Segment Start: DATASET
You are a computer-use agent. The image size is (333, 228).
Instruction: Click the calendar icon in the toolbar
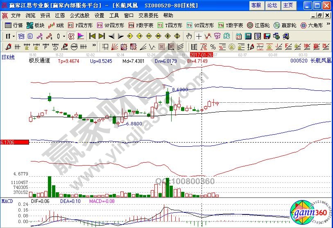pos(238,36)
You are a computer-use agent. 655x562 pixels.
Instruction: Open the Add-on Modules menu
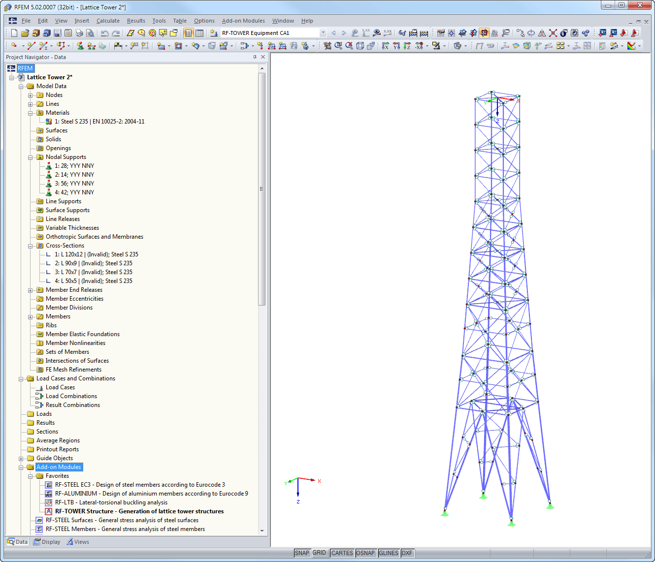[x=243, y=21]
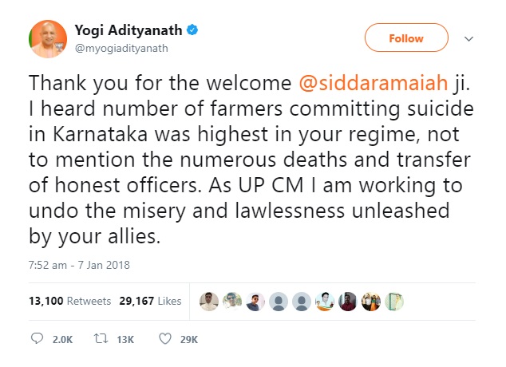Like the tweet with the heart icon
The image size is (506, 367).
(x=165, y=339)
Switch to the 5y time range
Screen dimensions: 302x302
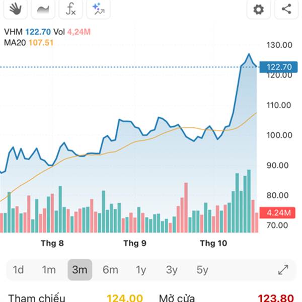pos(202,270)
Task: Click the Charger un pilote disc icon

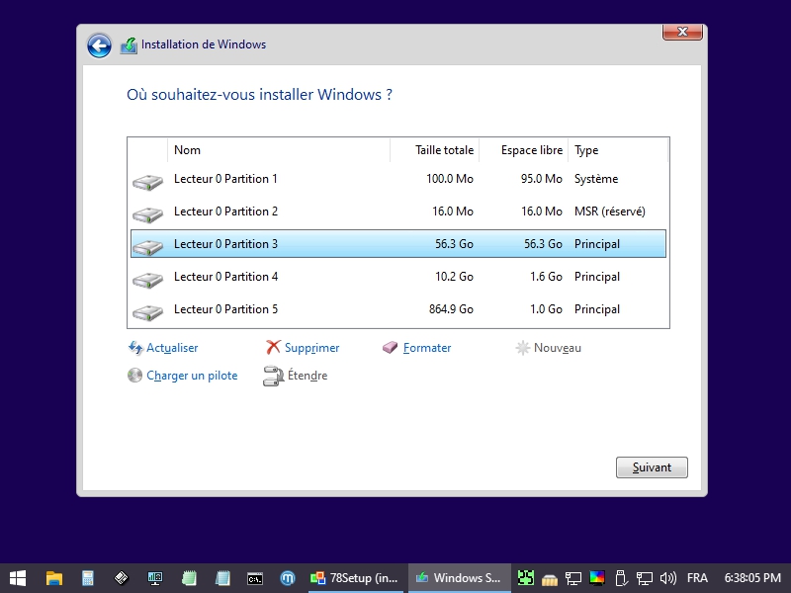Action: (135, 376)
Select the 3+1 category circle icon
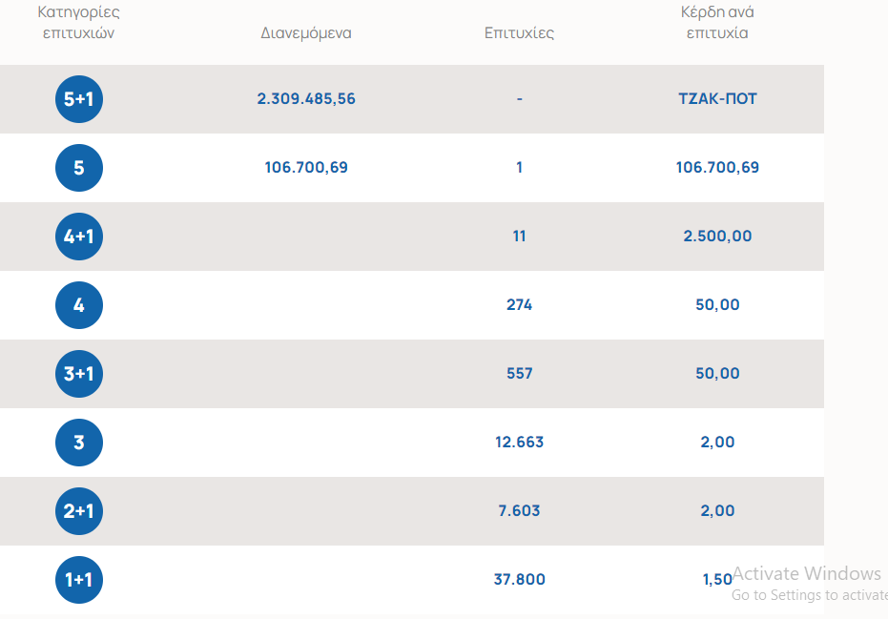 click(x=79, y=374)
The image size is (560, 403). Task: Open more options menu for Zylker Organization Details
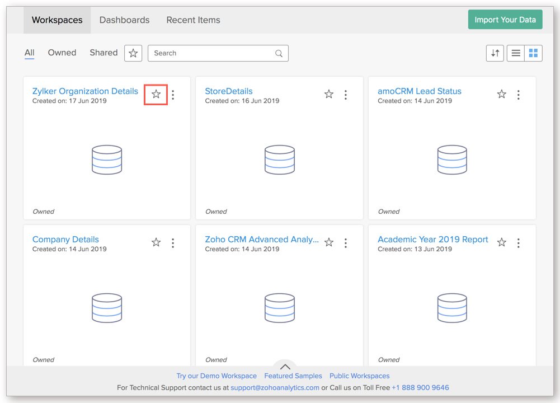173,95
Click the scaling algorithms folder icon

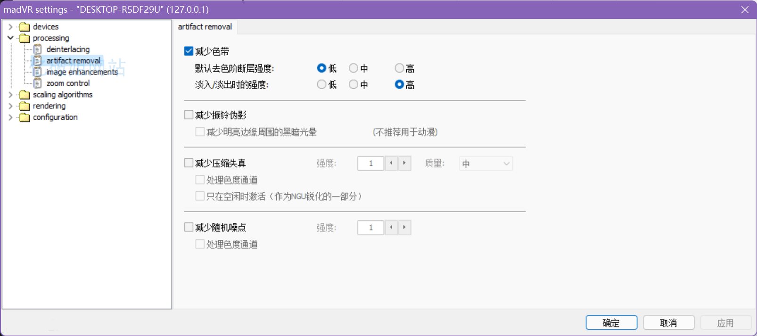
Segment End: DATASET
■ REQUIRED ACTION:
Quote in full the listing given above; the images are to be left out.

■ RESPONSE BELOW:
You are a computer-use agent. The image size is (333, 228).
Instruction: Click the calendar icon in the toolbar
pos(238,36)
You are a computer-use agent. 655x562 pixels.
Instruction: Open the Add-on Modules menu
[x=243, y=21]
Like the tweet with the heart icon
The image size is (506, 367).
(x=165, y=339)
Switch to the 5y time range
Screen dimensions: 302x302
pos(202,270)
Task: Click the Charger un pilote disc icon

Action: (135, 376)
Select the 3+1 category circle icon
 click(x=79, y=374)
The image size is (560, 403). Task: Open more options menu for Zylker Organization Details
173,95
Click the scaling algorithms folder icon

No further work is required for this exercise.